1import valuea_framework.file.excel
2from model.valuea.dqe_test import Connection, Usage
3from valuea_framework.connectors.rdbms import ORM
4
5session = ORM().session()
6for sheetname, record in valuea_framework.file.excel.reader(filename='input/dqe_testdata.xlsx', yield_sheetname=True):
7 if sheetname == 'connection':
8 session.merge(Connection(**record))
9 elif sheetname == 'usage':
10 session.merge(Usage(**record))
11
12session.commit()
Execute the script, inspect your data and proceed to the next step.
DQE settings¶
All settings for our measurements can be defined in an excel sheet and uploaded to the system, for this example the
following file is available containing all our settings input/dqe_test_settings.xlsx
The next steps use the definitions created in here.
Defining relations and validations¶
The data we have loaded contains the following tables and basic loosely coupled relation, the data may (and does) contain usage statistics for unknown connections, since this is an often recurring theme in data quality measurements.
The provided excel contains two tabs to define the source dataset:
collection -> contains the collection definition including generic filters (if any)
source -> source datasets
Note
When adding global filters, you will need to to use the full column names (including table specification). The SQL query which gathers the full dataset needs to understand the syntax.
Note
When debug logging is enabled, all generated queries will be flushed to the log for analysis purposes.
In our case the collection only defines it’s name, the source tab is the important part for which we describe the settings per object below.
all_connections
The first object describes the from selection for our query, in this case we generate a keyset containing all known numbers from amounts and connections.
The selection defined here is temporary stored in the database before performing the actual join.
All fields (*) are selected
dqe_test.connection
Connections join with all_connections defined previously, using the defined condition.
All fields (*) are selected
dqe_test.usage
Usage statistics also join to all_connections
All fields (*) are selected
Schematically the executed selection looks as follows:
Note
When a fieldname is not unique, the value for the field is used from the first selected object. In this case “Number” contains all entries from “all_connections”.
Define measurements¶
The evaluations tab contains all measurements and corresponding scores, we added some simple measurements here:
Active customers (status = ‘Active’)
Missing customer (type is null)
Unexpected business volume (amount < 1000)

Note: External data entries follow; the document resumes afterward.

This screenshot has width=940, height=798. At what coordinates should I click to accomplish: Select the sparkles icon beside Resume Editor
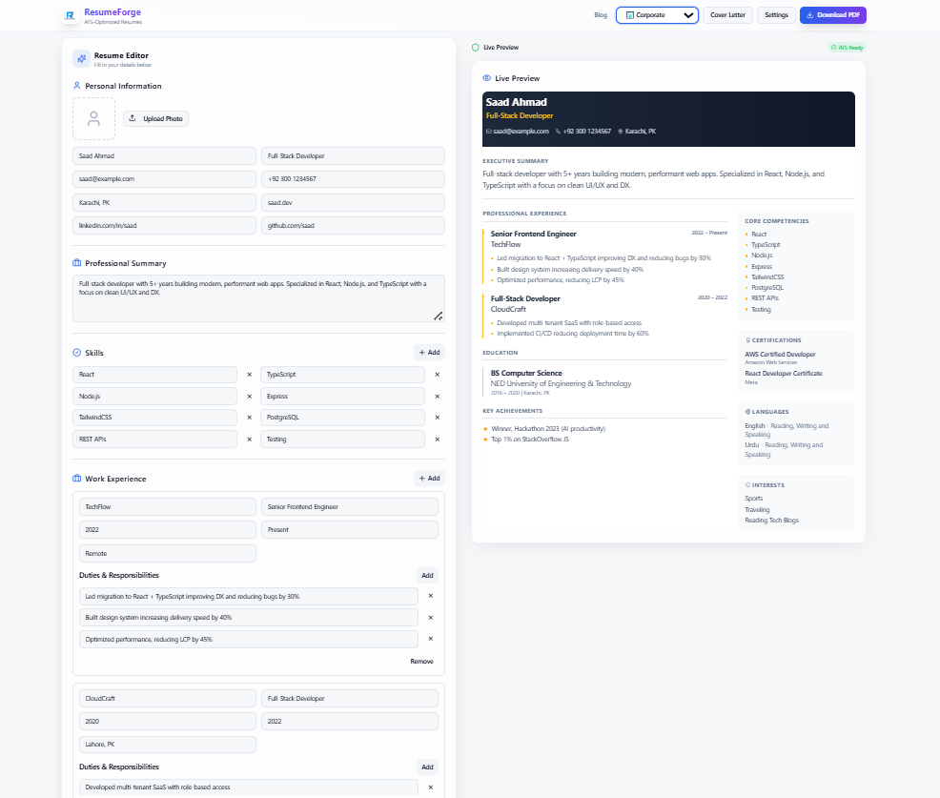point(81,59)
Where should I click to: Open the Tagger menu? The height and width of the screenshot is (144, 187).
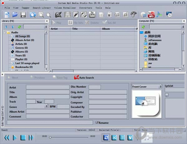[x=25, y=7]
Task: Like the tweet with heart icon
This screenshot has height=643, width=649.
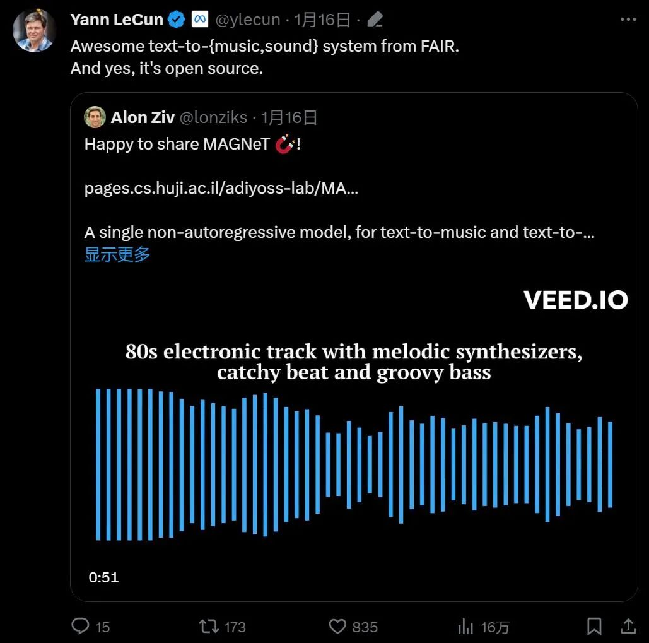Action: [x=338, y=626]
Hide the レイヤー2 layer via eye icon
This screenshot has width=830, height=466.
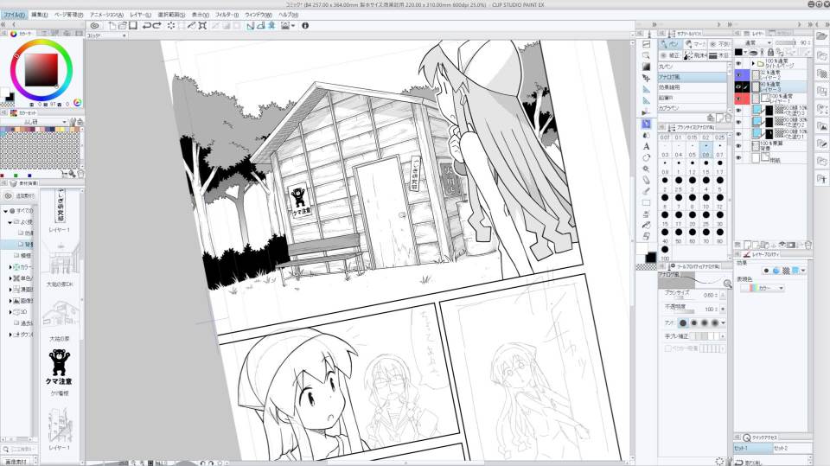[x=739, y=75]
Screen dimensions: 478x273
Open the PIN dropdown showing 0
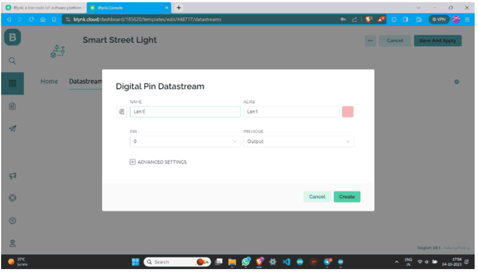point(185,142)
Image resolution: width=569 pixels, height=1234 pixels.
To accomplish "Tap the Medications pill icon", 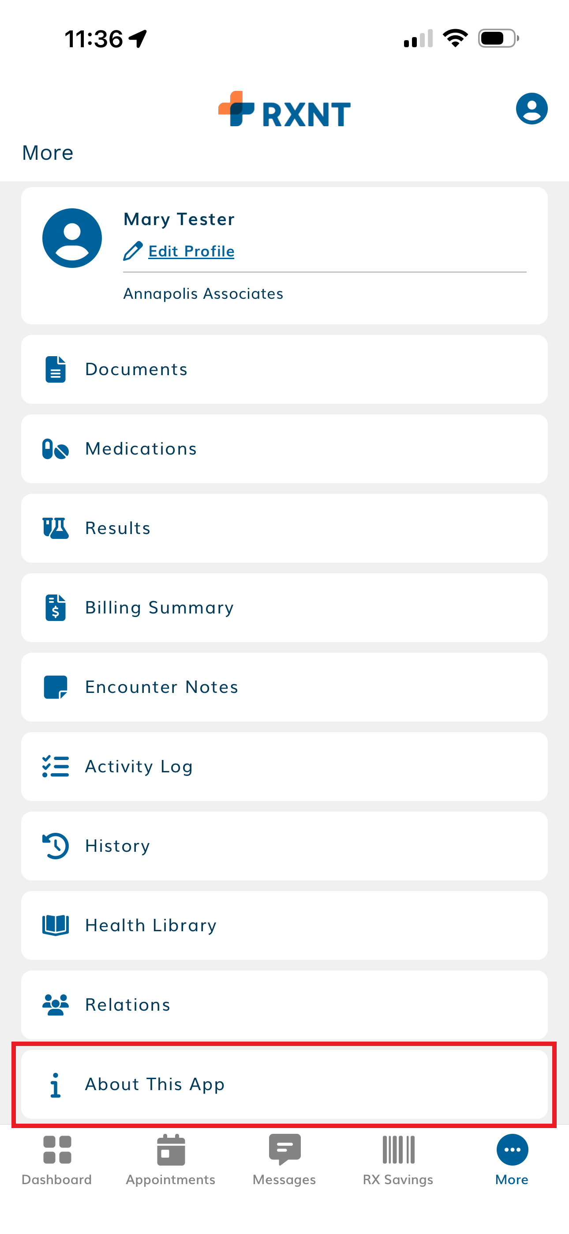I will [56, 449].
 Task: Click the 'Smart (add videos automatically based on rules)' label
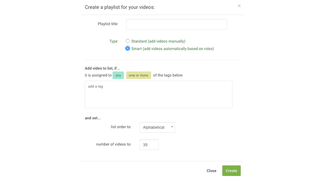tap(172, 48)
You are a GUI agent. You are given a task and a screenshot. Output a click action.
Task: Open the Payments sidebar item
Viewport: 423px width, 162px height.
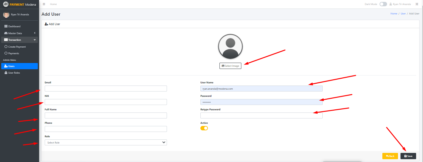click(13, 53)
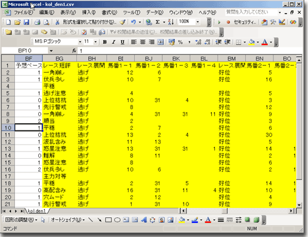This screenshot has width=308, height=237.
Task: Click the Save floppy disk icon
Action: coord(26,22)
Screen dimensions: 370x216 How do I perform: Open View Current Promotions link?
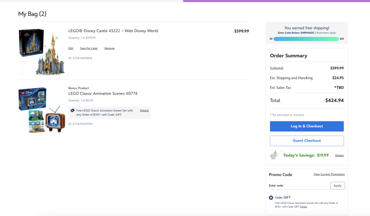pyautogui.click(x=329, y=174)

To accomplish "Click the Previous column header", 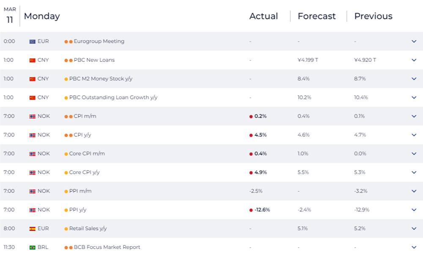I will coord(373,16).
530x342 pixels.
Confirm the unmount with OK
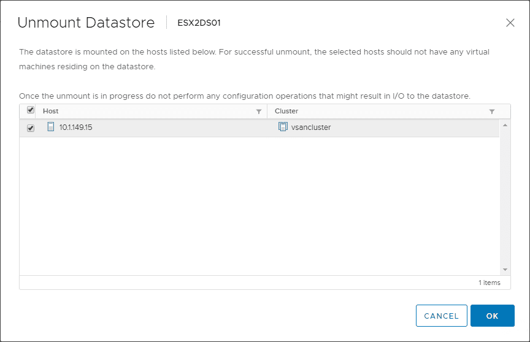click(492, 316)
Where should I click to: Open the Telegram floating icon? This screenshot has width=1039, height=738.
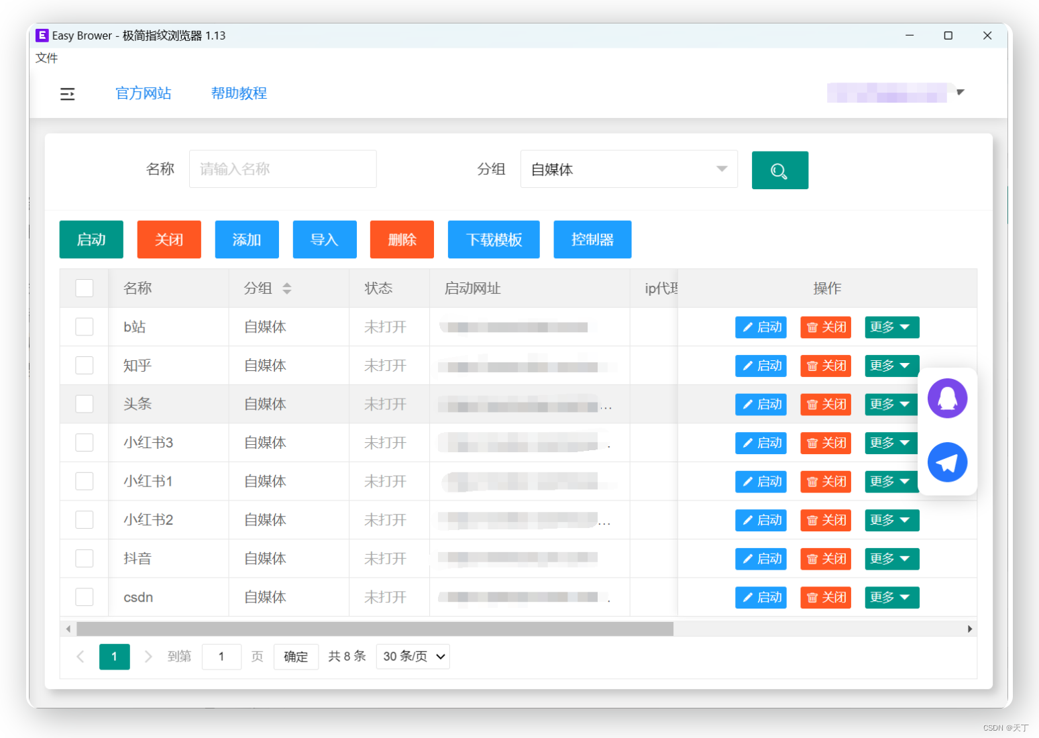point(946,462)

Missing supplier (supplier is null)
Every measurement receives a bitmask for easy selection (on execution), which can easily be saved in a fixed result structure
and selected accordingly. selecting mask = 3 for example would match the first two defined measurements.
Note
Currently the maximum number of measurements (equations) per collection is 63 since a bigint type is used
to store the mask (63 + sign bit).
Results¶
When the measurement is executed all results which have a score higher then 0 are collected into a result set, which is stored in the dq_results schema. Here you will find the following tables, which are used in the standard available services:
resultset –> contains overall run information
resultsetevaluations –> contains the measurements used in this set
results –> contains all measured values where
score > integer(0)including details found in the set and evaluations matched.